E qui arriviamo al terzo problema. “Nel caso in cui ad un paziente fosse stato prescritto l’olio, anche ammesso che il paziente abbia la ricetta e la farmacia abbia la cannabis necessaria per prepararlo, non può consegnarlo perché il decreto Lorenzin prevede che debba essere effettuata un’analisi, che ad oggi non fa quasi nessuno perché le università sono chiuse”. La soluzione, per il dottor Calvi, sarebbe quella di abrogare parti del decreto Lorenzin del 2015, “Per eliminare l’analisi obbligatoria sugli oli perché non ha senso in sé, ci si affida a dei professionisti come i farmacisti e la garanzia è proprio la loro professionalità.

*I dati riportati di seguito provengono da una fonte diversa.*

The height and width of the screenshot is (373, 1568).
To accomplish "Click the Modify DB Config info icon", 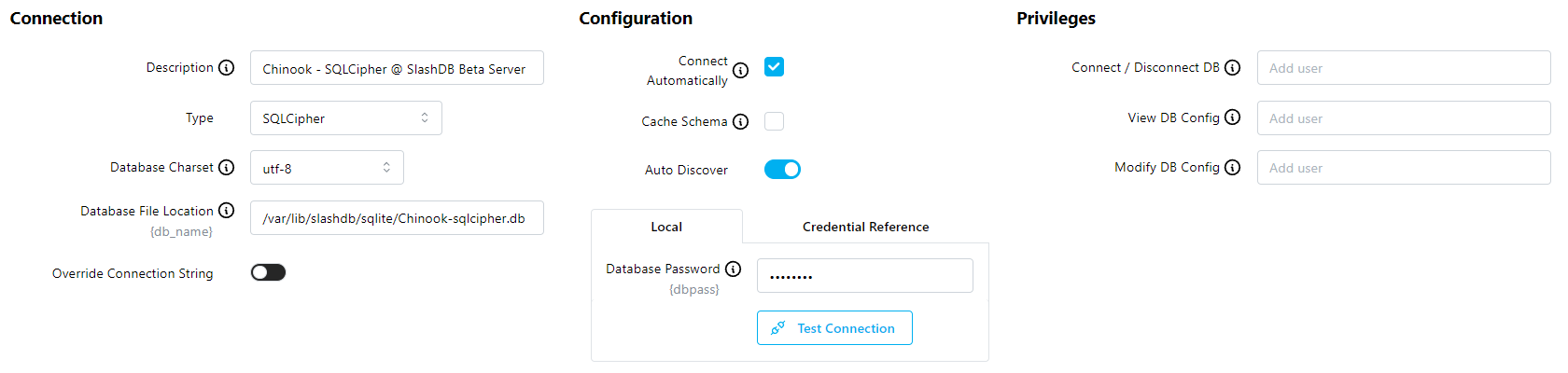I will (1232, 168).
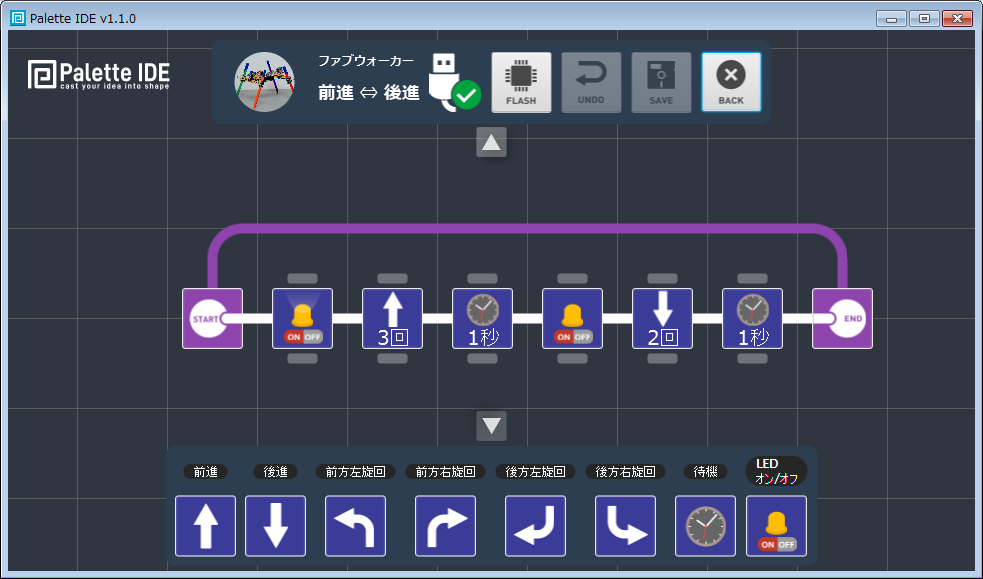The height and width of the screenshot is (579, 983).
Task: Toggle the lit LED block in sequence
Action: (302, 319)
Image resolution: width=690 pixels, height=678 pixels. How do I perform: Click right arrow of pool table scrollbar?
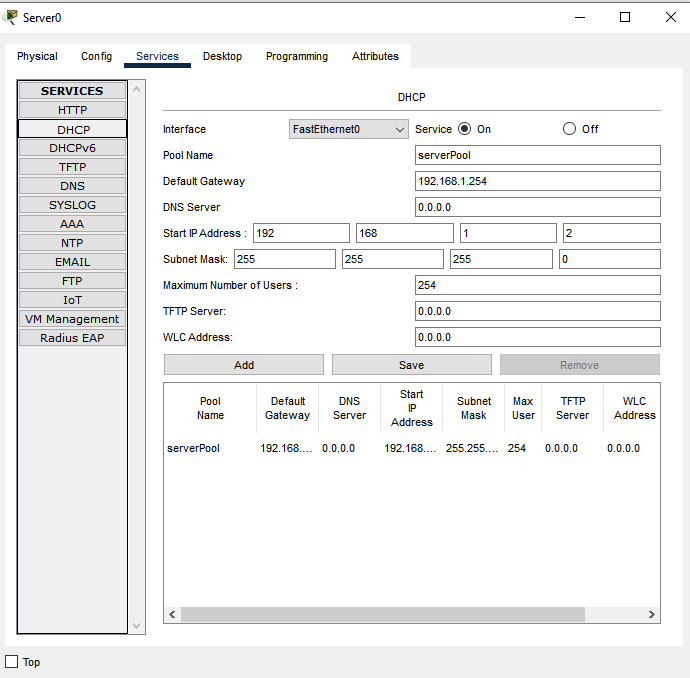(x=652, y=615)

E poi intervenire anche su altri due punti: eliminare il divieto per chi assume cannabis di guidare per 24 ore e togliere il monopolio allo Stabilimento di Firenze, previsto sempre nel decreto, per aprire finalmente alla produzione da parte dei privati e renderci autosufficienti. Potremmo anche farlo ora in modo da mettere in moto una nuova economia che potrebbe essere molto utile in questo momento. E poi prevedere la dispensazione gratuita a livello nazionale. Sono regole che già avevano poco senso prima e in un momento d’emergenza perdono completamente di significato”.

Intanto i pazienti sono in attesa degli sviluppi. “Noi siamo stati tra i fortunati perché prima che scoppiasse l’emergenza, eravamo riusciti ad avere la terapia”, racconta Valentina Zuppardo, fondatrice di InfioreScienza insieme al marito Mirko Figoli. “Ad oggi non abbiamo ancora ricevuto segnalazioni dai pazienti ma credo ci saranno dei problemi, non sappiamo come gli ospedali riusciranno a gestirli e vedremo come si svilupperà la situazione, nelle farmacie private ad oggi c’è un po’ di carenza ma per ora senza problemi particolari. Speriamo che il sistema tenga”.

E intanto l’associazione Pazienti Cannabis Medica Italia, nel tentativo di scongiurare i problemi a cui rischiano di andare incontro, ha lanciato una petizione su Change.org.